10 hours or whatever with Callie in London outside the breakup premiere. The breakup premiere. And I got his autograph. But you also just had Jack, but you did the Kung Fu premiere. That was at CAM. What was the other one? Oh, London versus CAM. No, London. Yeah, I studied abroad twice.

Okay, because you know how I have stories where you start to go like, hold on a second. You've called me out a bunch of times. Sure. Like, is it six or is it 12? You're kind of playing it fast. And for me, one of the only things for you is how many things you've stood in line for.

Okay. Because there's a bunch, right? Throw them at me. But I do remember the one now about London because you saw Jen Aniston. And Vince Vaughn. And we got, Callie and I got their autograph. We were up. Oh, you got their autograph. Yeah. And we were walking by. What have you always said? Do you remember me? So nice to see you again. Actually. It's been, fuck, it's been what? It's been so long. You're asking him. It's been like what? Like 17 years? Right? Yeah.

Oh, my God. No, but actually, I met him twice. I met him there. Okay. And yeah, we were just walking by and they were setting up the barriers and we were like, what's this for? And they said, the breakup premiere. And we were like, fuck whatever we were about to do for the rest of the day. We are standing here. Yes. So we were right up there. We got...

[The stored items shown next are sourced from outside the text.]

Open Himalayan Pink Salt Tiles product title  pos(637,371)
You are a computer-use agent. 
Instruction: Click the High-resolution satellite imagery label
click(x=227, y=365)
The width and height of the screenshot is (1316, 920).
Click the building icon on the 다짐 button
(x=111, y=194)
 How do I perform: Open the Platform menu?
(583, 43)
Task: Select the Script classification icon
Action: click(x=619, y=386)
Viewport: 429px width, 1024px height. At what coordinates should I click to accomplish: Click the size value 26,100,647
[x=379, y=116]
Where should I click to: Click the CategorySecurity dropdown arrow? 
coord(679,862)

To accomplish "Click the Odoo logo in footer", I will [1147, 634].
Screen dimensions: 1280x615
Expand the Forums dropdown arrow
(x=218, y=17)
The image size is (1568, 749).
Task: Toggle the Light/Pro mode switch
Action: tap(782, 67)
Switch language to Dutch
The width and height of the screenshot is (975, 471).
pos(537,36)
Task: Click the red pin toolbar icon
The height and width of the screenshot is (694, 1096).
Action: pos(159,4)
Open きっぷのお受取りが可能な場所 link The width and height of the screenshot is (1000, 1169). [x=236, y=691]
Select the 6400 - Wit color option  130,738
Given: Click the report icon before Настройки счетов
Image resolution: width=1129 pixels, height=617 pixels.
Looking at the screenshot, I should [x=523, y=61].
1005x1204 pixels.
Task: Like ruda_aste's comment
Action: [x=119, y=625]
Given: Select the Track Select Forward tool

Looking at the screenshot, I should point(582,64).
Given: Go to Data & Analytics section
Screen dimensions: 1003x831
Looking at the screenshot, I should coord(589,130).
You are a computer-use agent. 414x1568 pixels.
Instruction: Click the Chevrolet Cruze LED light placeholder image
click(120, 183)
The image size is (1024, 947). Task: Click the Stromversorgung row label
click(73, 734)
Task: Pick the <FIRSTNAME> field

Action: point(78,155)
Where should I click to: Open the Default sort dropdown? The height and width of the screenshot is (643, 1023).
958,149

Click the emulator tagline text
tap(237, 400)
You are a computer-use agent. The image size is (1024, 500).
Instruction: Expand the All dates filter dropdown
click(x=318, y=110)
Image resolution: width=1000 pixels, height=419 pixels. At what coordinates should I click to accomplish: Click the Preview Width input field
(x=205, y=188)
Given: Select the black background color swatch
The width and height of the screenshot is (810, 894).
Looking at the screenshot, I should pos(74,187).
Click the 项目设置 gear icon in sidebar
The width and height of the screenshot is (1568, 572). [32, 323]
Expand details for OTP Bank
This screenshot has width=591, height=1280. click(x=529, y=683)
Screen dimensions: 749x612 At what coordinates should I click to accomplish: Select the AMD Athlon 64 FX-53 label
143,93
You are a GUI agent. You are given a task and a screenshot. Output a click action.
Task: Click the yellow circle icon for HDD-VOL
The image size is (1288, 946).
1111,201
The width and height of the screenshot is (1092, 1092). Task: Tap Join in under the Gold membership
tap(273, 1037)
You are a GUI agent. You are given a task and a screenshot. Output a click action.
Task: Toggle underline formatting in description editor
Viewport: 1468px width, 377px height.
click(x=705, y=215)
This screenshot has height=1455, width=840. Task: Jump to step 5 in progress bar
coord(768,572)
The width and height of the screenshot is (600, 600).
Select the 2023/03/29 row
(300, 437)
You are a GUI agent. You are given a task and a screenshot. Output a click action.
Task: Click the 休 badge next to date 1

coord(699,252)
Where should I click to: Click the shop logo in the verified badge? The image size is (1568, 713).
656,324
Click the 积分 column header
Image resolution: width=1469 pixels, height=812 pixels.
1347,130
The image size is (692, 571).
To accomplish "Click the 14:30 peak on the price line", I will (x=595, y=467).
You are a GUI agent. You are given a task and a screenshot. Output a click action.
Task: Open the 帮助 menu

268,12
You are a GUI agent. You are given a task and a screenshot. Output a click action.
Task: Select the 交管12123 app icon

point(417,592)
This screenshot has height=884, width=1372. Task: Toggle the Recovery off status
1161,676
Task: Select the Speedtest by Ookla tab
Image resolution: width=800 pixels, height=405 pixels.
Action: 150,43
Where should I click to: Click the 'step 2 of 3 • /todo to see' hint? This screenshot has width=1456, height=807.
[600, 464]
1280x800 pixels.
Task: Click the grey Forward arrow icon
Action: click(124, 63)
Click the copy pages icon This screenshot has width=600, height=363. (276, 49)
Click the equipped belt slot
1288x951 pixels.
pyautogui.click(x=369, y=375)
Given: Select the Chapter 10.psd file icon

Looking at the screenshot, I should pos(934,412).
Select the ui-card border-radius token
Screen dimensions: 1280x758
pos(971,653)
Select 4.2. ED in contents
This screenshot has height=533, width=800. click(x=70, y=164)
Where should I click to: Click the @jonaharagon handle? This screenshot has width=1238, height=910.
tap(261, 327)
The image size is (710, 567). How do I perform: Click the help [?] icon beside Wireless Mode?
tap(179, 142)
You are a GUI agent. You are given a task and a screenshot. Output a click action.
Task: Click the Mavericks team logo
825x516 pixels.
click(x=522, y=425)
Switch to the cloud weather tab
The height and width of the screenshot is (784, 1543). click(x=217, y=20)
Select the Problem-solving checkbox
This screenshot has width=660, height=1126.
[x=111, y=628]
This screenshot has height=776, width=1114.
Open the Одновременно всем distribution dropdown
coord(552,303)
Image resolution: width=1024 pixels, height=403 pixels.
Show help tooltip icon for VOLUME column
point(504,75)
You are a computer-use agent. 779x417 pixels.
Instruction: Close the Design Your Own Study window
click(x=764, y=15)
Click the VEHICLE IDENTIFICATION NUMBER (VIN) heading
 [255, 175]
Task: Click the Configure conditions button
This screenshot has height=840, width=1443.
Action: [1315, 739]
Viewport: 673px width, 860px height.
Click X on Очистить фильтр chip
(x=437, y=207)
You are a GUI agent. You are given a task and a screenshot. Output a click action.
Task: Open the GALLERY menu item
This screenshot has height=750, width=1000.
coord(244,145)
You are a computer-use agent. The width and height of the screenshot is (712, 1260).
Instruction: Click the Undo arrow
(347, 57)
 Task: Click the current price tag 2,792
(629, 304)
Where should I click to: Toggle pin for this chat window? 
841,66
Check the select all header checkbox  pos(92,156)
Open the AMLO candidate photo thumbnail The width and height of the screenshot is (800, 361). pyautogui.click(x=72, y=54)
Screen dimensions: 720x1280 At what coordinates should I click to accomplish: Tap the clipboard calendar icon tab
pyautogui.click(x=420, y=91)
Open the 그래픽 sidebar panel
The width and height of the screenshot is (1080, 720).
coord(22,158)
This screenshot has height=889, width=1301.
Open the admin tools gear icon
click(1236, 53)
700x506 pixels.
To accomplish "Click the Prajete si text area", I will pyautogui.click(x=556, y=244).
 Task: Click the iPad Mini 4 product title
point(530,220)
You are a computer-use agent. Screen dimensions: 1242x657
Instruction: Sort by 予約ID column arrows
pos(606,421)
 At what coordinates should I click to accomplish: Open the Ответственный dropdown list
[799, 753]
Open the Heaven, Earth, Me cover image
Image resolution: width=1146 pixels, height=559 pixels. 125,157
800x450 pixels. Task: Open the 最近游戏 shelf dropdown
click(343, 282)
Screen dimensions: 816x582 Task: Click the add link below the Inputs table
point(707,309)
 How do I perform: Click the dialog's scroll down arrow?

Autographs. It was very exciting. Yeah, yeah. But then I booked a... What was it? It was not a commercial...

But it was some sort of. Wait, was it Career Enthusiasm? No, no, no. Because he was on that. No, no. Okay. It was like a commercial, but not an industrial, but somewhere in the middle. Some promotional thing for a movie that he was in. Ann Owen Wilson, I think. Oh, The Intern? Yes.

Bingo. Wow. Good job. Thank you. Yes. And they cast some people to like sit around this big executive table and we were like executives kind of? I don't remember or something when we were – they were interns there pitching ideas and it was all improvised. Uh-huh. And it was –

I was so excited to book that, obviously. Oh, yes. So I could see him improvise in real life and I couldn't, I...

It's like said stuff. You did? Yeah. So we've worked together. Oh, my God. Well, that's more than I can say. Anyway, so we're old buddies. I just didn't want to bring any of that up. I didn't want to make it about us while you're sitting there. Knowing how much I love him. Yeah, exactly. The only fact is he said he thinks that Elmore Leonard and Kershaw

Carl, who wrote Bad Monkey, are friends. Yeah. I mean, I don't have their contact info. And there's nothing on the internet that substantiates that claim? Rob, do you want to look? If they're friends? Yeah. Say, so-and-so, so-and-so, are they friends? Or are Elmore, Leonard, and Carlisle... Carl, the Carlisle Hotel. These are both hard names to spell. Yeah, they are. Carlisle who? Carlisle.

No, Carl. Carl. Lyle. Carl Lyle. I'm not finding anything. Yeah. Okay. All right. Well, we'll take his word, I guess. Wait, Elmore. Bad Monkey is a book and he and Leonard were buddies before Elmore Leonard died. That's on Reddit. Okay. Well, maybe that's Vince submitted that on Reddit. You wrote that. All right. Anyway. Love you. Love you.